§ EXERCISE OBJECTIVE: Set down every entry again, exactly as it appears.

Start of MATERIAL SHOWN

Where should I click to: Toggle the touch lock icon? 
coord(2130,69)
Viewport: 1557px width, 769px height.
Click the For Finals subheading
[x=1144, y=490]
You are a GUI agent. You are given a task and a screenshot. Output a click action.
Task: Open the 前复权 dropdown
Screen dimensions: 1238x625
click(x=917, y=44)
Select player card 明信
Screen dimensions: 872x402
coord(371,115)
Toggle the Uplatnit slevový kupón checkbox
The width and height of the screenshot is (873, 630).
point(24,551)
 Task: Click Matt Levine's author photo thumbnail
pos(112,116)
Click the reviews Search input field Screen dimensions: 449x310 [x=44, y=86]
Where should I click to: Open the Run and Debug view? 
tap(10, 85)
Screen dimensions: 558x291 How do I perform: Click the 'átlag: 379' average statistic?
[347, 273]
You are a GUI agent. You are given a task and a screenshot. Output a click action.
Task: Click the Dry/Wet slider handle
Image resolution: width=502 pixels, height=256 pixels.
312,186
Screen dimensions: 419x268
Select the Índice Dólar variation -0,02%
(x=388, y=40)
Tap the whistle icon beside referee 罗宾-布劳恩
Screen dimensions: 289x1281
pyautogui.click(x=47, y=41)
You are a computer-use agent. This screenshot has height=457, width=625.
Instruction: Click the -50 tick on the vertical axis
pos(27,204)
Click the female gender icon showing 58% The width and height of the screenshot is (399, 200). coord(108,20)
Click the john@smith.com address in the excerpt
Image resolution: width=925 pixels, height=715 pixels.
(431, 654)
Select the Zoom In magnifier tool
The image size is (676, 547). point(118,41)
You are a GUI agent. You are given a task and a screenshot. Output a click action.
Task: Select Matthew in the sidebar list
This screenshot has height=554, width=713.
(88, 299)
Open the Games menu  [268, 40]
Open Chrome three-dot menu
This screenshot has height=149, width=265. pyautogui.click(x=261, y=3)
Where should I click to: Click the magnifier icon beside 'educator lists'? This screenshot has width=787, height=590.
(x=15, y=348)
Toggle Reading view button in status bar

End of MATERIAL SHOWN

§ RESULT FOR THIS EXERCISE:
Where should I click to: Toggle the touch lock icon? 
coord(2130,69)
Viewport: 1557px width, 769px height.
Click the For Finals subheading
[x=1144, y=490]
You are a GUI agent. You are given a task and a screenshot. Output a click action.
Task: Open the 前复权 dropdown
Screen dimensions: 1238x625
click(x=917, y=44)
Select player card 明信
Screen dimensions: 872x402
coord(371,115)
Toggle the Uplatnit slevový kupón checkbox
The width and height of the screenshot is (873, 630).
point(24,551)
 Task: Click Matt Levine's author photo thumbnail
pos(112,116)
Click the reviews Search input field Screen dimensions: 449x310 [x=44, y=86]
Where should I click to: Open the Run and Debug view? 
tap(10, 85)
Screen dimensions: 558x291 How do I perform: Click the 'átlag: 379' average statistic?
[347, 273]
You are a GUI agent. You are given a task and a screenshot. Output a click action.
Task: Click the Dry/Wet slider handle
Image resolution: width=502 pixels, height=256 pixels.
312,186
Screen dimensions: 419x268
Select the Índice Dólar variation -0,02%
(x=388, y=40)
Tap the whistle icon beside referee 罗宾-布劳恩
Screen dimensions: 289x1281
pyautogui.click(x=47, y=41)
You are a computer-use agent. This screenshot has height=457, width=625.
Instruction: Click the -50 tick on the vertical axis
pos(27,204)
Click the female gender icon showing 58% The width and height of the screenshot is (399, 200). coord(108,20)
Click the john@smith.com address in the excerpt
Image resolution: width=925 pixels, height=715 pixels.
(431, 654)
Select the Zoom In magnifier tool
The image size is (676, 547). point(118,41)
You are a GUI agent. You are given a task and a screenshot. Output a click action.
Task: Select Matthew in the sidebar list
This screenshot has height=554, width=713.
(88, 299)
Open the Games menu  [268, 40]
Open Chrome three-dot menu
This screenshot has height=149, width=265. pyautogui.click(x=261, y=3)
Where should I click to: Click the magnifier icon beside 'educator lists'? This screenshot has width=787, height=590.
(x=15, y=348)
Toggle Reading view button in status bar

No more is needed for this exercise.